Tarefa a realizar
Transcreva fielmente um trecho do texto de origem, começando nas palavras "O mesmo aconteceu" e terminando logo após "perde no ar.".

Texto de origem
+ + +

Quando novo, o meu sonho era morar num chalé antiquado, com venezianas que, se escancaradas, permitissem ver o mar... Na minha imaginação essa casa teria, em letras de ferro forjado, um nome poético como Sol Nascente ou Sol Poente e seria perfeito se o nome da própria localidade ecoasse o bucolismo do local: praia da areia branca ou da areia dourada seria algo muito adequado a essa ideia. Por caminhos que desconheço como se traçaram foi a um sonho desses que fui parar, mas, como diz o ditado, não desejes demasiado uma coisa, pois pode ser que te aconteça. Ou, por outras palavras: os sonhos realizados nunca têm o sabor que lhe imaginámos, algo se perdeu quando lá chegámos.
O mesmo aconteceu ao meu projecto de livro sobre casas da minha vida. De súbito, eclipsando todas as outras, vi surgir ante mim, com a insistência muda de um pedinte, a necessidade de contar tudo o que associo ao deambular pela casa que o meu pai construiu no Porto e que vi ser erigida, habitada e fechada num período de tempo que se escoou entre os meus dedos como um chamamento que soa, ecoa e se perde no ar.

+ + +

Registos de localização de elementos

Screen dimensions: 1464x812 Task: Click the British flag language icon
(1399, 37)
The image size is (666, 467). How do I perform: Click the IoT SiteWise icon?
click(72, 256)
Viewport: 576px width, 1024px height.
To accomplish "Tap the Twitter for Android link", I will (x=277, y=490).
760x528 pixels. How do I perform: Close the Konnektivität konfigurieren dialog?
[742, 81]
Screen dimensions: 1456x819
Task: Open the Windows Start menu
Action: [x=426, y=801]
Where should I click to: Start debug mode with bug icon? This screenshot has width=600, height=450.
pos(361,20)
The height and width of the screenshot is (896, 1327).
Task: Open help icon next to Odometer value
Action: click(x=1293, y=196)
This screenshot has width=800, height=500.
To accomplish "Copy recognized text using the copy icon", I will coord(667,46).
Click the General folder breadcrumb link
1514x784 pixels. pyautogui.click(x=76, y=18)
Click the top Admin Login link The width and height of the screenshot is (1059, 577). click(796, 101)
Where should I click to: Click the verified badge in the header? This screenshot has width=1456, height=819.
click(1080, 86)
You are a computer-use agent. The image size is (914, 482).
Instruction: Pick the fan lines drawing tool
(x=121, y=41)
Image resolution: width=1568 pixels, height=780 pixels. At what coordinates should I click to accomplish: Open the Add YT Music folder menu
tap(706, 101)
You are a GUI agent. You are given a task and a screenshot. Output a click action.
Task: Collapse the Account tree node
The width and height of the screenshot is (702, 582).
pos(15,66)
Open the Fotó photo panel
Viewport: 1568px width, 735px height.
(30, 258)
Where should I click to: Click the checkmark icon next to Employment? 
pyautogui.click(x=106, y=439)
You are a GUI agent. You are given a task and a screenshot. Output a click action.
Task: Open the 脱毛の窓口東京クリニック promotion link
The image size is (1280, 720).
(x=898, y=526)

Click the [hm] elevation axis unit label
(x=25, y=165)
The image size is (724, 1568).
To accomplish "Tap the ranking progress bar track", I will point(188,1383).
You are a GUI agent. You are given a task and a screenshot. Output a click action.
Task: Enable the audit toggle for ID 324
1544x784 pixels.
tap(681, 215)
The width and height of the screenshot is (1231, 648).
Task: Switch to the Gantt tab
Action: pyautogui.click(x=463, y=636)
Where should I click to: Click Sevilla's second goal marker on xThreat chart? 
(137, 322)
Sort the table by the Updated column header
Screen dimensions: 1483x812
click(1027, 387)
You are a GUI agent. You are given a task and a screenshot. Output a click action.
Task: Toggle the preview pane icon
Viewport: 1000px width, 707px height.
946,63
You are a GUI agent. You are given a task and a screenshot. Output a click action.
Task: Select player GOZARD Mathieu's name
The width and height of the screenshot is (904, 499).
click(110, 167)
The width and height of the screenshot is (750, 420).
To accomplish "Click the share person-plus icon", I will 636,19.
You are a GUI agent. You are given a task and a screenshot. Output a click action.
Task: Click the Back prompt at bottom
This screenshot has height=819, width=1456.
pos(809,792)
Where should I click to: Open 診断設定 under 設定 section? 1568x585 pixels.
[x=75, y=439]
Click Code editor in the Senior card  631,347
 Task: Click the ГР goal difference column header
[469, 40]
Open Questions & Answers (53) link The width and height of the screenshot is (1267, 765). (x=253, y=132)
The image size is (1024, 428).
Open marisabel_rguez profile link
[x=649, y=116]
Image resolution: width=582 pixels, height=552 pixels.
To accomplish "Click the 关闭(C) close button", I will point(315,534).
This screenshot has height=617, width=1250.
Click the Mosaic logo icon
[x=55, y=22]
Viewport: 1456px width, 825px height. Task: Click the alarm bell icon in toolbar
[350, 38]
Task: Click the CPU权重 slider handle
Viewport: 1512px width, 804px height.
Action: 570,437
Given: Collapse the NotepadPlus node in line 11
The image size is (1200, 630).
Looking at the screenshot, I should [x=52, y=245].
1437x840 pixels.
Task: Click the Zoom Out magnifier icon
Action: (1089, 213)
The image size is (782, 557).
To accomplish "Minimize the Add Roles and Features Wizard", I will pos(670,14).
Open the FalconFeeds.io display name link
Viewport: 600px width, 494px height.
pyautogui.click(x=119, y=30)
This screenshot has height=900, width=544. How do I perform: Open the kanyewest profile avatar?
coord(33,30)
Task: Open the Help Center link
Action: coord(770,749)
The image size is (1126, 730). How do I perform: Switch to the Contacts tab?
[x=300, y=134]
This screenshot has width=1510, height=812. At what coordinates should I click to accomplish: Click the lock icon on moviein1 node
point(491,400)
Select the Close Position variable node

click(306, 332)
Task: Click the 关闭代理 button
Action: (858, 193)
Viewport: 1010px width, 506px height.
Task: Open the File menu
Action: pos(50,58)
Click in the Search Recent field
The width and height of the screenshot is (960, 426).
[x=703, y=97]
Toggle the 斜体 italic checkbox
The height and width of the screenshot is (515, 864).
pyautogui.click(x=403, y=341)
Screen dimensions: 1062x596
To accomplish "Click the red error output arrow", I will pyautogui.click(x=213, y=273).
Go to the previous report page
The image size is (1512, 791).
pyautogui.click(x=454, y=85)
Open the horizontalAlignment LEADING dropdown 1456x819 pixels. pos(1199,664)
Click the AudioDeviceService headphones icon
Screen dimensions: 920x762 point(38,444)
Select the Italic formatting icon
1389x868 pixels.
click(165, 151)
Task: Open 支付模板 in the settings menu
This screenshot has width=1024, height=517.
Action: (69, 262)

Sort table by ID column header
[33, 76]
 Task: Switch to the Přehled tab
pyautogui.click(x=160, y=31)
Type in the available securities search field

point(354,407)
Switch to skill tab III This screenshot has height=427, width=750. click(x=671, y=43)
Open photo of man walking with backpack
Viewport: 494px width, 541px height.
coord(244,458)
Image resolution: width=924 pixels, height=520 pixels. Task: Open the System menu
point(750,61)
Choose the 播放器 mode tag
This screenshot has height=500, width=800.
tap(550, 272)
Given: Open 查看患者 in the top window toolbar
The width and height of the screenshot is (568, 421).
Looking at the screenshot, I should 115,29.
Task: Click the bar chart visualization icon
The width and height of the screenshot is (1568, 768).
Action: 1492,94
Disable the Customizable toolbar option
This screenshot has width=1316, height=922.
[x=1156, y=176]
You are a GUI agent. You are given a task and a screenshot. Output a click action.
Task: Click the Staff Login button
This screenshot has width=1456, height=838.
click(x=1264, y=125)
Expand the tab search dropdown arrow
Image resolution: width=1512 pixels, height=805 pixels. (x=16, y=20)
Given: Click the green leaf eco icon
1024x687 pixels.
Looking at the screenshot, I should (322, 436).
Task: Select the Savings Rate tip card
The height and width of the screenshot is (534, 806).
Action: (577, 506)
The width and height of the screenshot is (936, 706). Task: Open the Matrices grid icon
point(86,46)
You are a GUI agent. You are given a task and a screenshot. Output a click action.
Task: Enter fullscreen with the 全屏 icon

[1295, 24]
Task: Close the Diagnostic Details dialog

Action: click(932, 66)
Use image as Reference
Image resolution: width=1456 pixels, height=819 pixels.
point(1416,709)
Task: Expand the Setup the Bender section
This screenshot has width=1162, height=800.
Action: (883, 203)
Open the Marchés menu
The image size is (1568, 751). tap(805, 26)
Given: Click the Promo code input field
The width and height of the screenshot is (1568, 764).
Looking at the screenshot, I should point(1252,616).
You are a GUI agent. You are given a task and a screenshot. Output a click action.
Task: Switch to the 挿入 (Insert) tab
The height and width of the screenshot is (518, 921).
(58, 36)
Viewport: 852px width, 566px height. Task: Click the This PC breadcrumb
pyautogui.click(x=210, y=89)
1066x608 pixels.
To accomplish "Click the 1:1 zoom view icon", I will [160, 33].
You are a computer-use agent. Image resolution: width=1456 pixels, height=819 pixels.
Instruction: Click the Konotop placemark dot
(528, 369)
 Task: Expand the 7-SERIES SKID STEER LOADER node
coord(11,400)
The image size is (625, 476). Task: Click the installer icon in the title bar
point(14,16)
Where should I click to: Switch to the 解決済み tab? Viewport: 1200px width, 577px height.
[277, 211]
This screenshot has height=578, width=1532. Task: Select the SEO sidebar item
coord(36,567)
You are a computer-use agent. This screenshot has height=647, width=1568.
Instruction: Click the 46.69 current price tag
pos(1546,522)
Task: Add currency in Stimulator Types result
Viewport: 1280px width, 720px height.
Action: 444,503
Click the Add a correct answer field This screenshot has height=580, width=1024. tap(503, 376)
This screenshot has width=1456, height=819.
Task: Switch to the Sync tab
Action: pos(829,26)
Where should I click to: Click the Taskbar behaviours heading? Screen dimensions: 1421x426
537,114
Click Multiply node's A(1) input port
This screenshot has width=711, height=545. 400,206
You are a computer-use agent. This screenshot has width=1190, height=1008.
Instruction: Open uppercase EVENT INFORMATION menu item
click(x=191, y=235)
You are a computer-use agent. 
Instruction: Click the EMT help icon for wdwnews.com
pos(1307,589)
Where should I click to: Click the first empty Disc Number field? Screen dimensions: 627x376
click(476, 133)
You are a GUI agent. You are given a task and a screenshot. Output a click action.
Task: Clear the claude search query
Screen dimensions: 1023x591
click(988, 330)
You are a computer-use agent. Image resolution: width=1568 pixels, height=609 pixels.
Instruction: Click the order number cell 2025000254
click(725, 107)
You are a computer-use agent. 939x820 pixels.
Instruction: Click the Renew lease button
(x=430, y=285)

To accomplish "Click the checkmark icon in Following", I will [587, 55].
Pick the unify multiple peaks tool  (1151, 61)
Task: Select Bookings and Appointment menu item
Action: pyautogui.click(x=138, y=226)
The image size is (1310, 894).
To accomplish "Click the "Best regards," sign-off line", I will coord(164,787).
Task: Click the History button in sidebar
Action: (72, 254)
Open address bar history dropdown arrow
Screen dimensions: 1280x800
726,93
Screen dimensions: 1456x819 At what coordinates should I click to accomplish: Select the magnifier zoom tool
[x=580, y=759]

+ + +

Resultado final
O mesmo aconteceu ao meu projecto de livro sobre casas da minha vida. De súbito, eclipsando todas as outras, vi surgir ante mim, com a insistência muda de um pedinte, a necessidade de contar tudo o que associo ao deambular pela casa que o meu pai construiu no Porto e que vi ser erigida, habitada e fechada num período de tempo que se escoou entre os meus dedos como um chamamento que soa, ecoa e se perde no ar.